Aun en el actual estado
norteamericano de Florida pocos saben que alguna vez, en 1817, su territorio
figuraba entre las nuevas repúblicas hispanoamericanas que luchaban por
independizarse. La República de las Floridas, que así se llamaba, sobrevivió
menos de un año y logró controlar una mínima parte de la colonia española del
mismo nombre. La mayor parte de sus habitantes ni siquiera hablaban castellano.

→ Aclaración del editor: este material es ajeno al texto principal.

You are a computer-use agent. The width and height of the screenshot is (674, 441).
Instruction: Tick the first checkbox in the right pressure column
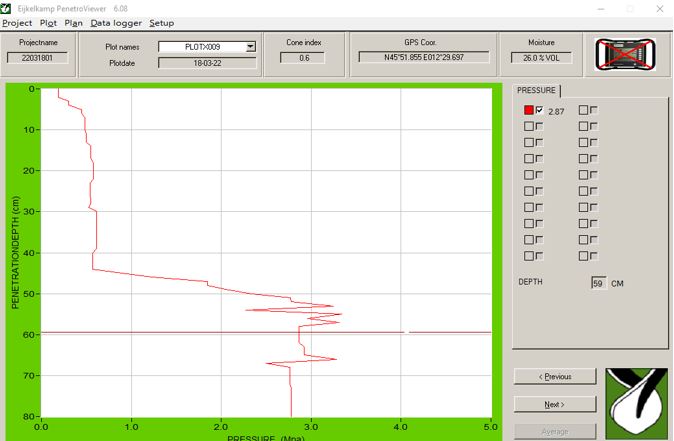coord(594,111)

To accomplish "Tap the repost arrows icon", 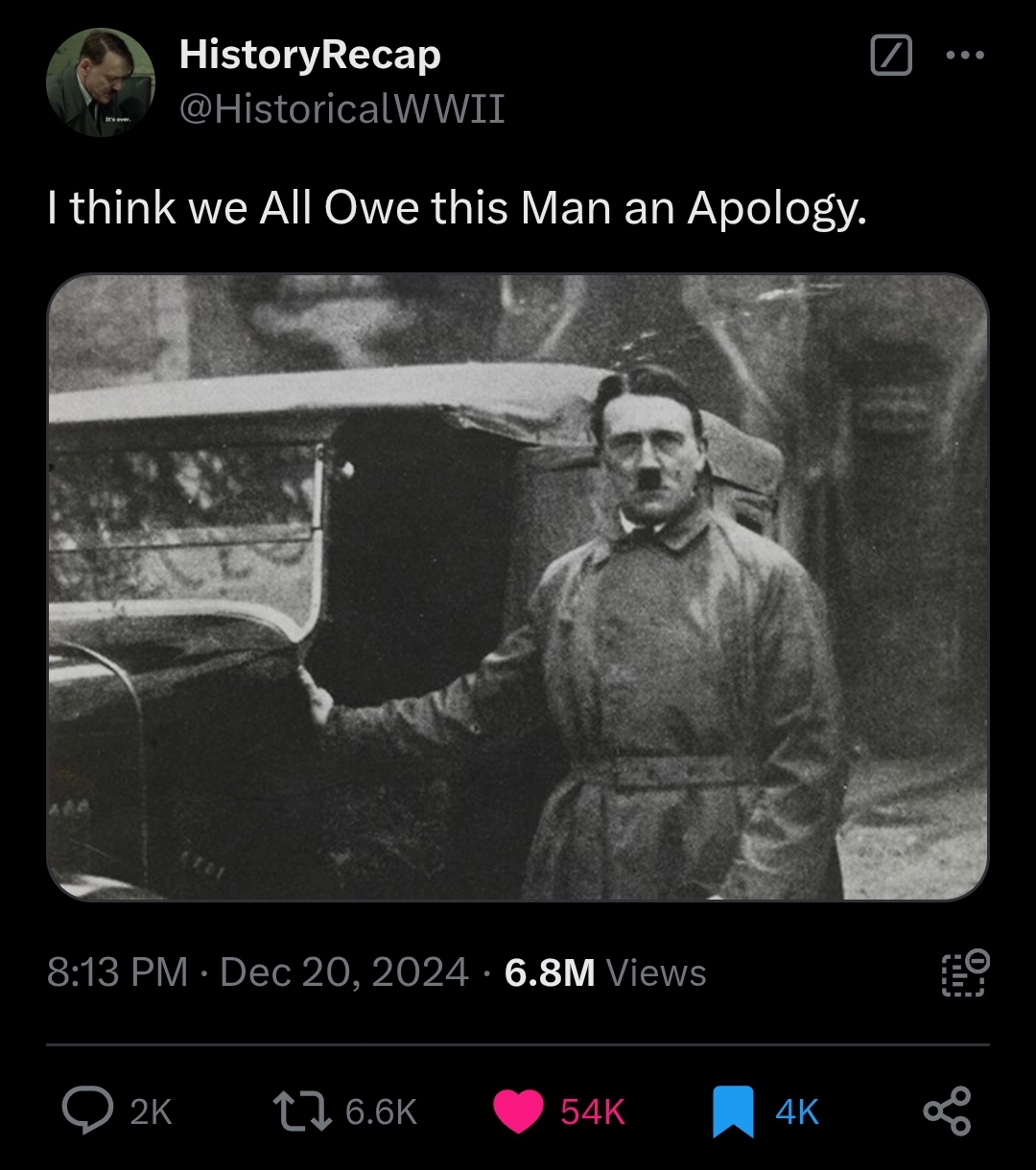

Sin embargo, tenía la apariencia exterior de un flamante Estado latinoamericano
y no carecía de vínculos concretos con los independentistas de Tierra Firme, de
México y hasta del Río de la Plata.
La Florida era una colonia
escasamente poblada, cuya capital. San Agustín, tenía poco más de mil
habitantes; económicamente era un lastre para los fiscos de Cuba y Nueva
España. Dentro del imperio español había tenido una función casi exclusivamente
estratégica, como era en efecto la de negarle la posesión de la península a una
potencia enemiga que pudiera amenazar desde tierras floridanas a Cuba o a la
ruta de los galeones que solían pasar frente a la costa de la Florida en su
viaje de regreso del Nuevo Mundo, exactamente como había hecho Colón en su
primera expedición. Desde finales del siglo XVIII había unos pocos síntomas de
mayor actividad económica y estaba expuesta la colonia a nuevas influencias
externas, pero en uno y otro caso el factor fundamental era la peligrosa
cercanía de los Estados Unidos. Desde el período de ocupación británica de
Florida (1763-83), se había formado una población étnica y culturalmente
heterogénea que aceptaba más o menos de buen grado el reestablecimiento del
dominio español, con tal que se le permitiese en la práctica la conservación de
sus propias costumbres y una relación económica, en buena parte ilegal pero
ineludible, con la pujante república vecina.